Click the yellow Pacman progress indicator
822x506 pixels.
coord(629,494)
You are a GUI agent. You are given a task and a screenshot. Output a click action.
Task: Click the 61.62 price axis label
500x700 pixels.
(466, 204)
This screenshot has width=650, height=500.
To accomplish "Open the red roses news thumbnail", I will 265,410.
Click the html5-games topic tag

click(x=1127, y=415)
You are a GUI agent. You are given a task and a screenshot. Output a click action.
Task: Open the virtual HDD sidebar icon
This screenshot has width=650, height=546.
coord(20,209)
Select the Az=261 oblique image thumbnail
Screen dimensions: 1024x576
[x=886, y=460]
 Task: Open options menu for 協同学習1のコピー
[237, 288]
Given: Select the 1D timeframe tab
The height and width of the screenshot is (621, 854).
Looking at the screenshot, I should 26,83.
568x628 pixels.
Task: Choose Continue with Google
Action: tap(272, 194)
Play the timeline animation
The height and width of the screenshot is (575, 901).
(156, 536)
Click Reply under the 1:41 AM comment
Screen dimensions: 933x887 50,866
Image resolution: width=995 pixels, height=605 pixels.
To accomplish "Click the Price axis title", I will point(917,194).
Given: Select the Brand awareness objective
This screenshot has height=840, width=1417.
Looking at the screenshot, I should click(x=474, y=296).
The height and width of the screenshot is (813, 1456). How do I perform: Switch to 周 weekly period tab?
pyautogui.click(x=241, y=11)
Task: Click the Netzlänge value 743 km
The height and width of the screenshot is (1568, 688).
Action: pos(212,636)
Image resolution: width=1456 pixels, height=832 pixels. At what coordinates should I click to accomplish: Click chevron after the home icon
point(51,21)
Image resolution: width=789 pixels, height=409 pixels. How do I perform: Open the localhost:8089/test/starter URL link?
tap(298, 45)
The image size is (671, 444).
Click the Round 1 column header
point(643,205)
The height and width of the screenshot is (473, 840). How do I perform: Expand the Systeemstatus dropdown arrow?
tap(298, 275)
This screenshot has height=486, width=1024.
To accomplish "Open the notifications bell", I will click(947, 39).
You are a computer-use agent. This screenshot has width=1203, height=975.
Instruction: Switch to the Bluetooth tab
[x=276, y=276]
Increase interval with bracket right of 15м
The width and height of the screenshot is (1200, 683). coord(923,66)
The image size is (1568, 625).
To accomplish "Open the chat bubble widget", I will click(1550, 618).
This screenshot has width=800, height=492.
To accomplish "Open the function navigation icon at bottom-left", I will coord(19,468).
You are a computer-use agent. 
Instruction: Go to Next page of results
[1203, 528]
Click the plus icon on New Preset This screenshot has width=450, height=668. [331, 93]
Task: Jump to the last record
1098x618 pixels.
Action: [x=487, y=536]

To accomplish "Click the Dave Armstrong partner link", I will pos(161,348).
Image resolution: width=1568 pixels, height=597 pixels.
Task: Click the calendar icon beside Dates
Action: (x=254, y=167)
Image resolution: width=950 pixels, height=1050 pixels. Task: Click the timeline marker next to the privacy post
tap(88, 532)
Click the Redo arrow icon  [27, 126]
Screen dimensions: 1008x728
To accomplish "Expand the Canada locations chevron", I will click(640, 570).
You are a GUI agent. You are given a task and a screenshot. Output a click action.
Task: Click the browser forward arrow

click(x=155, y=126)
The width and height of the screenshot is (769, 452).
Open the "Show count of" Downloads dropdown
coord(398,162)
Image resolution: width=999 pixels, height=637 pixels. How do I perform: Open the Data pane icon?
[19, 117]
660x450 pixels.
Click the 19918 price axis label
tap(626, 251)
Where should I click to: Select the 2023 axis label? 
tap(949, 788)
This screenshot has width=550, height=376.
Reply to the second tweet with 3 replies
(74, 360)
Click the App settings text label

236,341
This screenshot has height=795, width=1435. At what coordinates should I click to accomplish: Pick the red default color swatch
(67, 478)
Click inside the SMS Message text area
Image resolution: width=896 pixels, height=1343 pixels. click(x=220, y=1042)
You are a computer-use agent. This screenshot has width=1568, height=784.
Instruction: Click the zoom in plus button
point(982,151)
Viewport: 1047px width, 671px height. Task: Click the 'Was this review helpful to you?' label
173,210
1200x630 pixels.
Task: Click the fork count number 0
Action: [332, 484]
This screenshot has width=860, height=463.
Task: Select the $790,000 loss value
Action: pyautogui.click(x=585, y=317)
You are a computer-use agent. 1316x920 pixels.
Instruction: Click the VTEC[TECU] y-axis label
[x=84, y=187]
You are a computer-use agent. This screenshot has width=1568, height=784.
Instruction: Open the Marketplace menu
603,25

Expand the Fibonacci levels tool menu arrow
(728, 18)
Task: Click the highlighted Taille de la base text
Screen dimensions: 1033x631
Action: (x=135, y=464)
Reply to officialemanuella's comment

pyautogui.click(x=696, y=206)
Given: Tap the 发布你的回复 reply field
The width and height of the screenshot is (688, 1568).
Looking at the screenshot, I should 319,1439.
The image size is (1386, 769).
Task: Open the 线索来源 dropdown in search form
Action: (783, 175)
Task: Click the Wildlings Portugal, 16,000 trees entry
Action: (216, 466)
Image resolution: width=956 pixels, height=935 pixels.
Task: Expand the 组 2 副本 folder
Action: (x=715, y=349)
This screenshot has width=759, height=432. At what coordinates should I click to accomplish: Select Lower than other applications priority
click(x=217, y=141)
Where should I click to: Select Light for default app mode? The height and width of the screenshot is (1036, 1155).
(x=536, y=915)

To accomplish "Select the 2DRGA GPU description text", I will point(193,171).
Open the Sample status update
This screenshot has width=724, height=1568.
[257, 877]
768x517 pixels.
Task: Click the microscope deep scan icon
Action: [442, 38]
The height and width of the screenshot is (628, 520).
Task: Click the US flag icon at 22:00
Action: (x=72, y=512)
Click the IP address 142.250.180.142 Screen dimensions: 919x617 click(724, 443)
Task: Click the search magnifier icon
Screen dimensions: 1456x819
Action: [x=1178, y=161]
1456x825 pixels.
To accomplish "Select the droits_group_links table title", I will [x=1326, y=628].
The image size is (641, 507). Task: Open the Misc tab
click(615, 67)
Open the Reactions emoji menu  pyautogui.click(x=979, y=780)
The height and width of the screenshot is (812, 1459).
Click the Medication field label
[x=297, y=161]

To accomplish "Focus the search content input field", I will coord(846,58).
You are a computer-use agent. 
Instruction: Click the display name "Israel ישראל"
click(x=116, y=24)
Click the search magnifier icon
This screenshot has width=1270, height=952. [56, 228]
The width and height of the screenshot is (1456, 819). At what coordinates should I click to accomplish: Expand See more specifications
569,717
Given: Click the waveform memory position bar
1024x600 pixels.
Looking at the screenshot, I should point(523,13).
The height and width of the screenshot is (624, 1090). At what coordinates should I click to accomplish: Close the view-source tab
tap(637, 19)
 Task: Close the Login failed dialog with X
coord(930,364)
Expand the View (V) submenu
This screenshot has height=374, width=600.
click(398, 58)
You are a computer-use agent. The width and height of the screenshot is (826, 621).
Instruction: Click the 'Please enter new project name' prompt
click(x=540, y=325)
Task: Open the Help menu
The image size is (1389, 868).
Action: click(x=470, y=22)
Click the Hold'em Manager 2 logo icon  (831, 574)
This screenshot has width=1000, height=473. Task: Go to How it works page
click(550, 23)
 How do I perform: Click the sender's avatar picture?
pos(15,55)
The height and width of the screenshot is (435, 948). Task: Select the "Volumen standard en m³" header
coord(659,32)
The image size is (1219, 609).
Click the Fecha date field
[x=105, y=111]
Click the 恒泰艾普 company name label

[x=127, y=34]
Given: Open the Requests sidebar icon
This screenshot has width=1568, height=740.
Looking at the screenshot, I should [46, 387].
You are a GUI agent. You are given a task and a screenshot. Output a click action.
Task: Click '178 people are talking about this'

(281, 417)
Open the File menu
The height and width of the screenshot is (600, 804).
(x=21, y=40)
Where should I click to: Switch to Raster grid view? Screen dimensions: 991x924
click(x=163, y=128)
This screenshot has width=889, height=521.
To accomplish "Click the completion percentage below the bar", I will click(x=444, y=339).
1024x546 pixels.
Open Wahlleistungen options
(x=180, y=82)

━━━━━━━━

-- YOUR INSTRUCTIONS --
Rewrite the records from the line with "The width and height of the screenshot is (1456, 819)." to the line with "Looking at the screenshot, I should point(523,13).", changing "waveform" to "signal" and leaving everything else the same.

-- FINAL RESULT --
The width and height of the screenshot is (1456, 819). At what coordinates should I click to accomplish: Expand See more specifications
569,717
Given: Click the signal memory position bar
1024x600 pixels.
Looking at the screenshot, I should point(523,13).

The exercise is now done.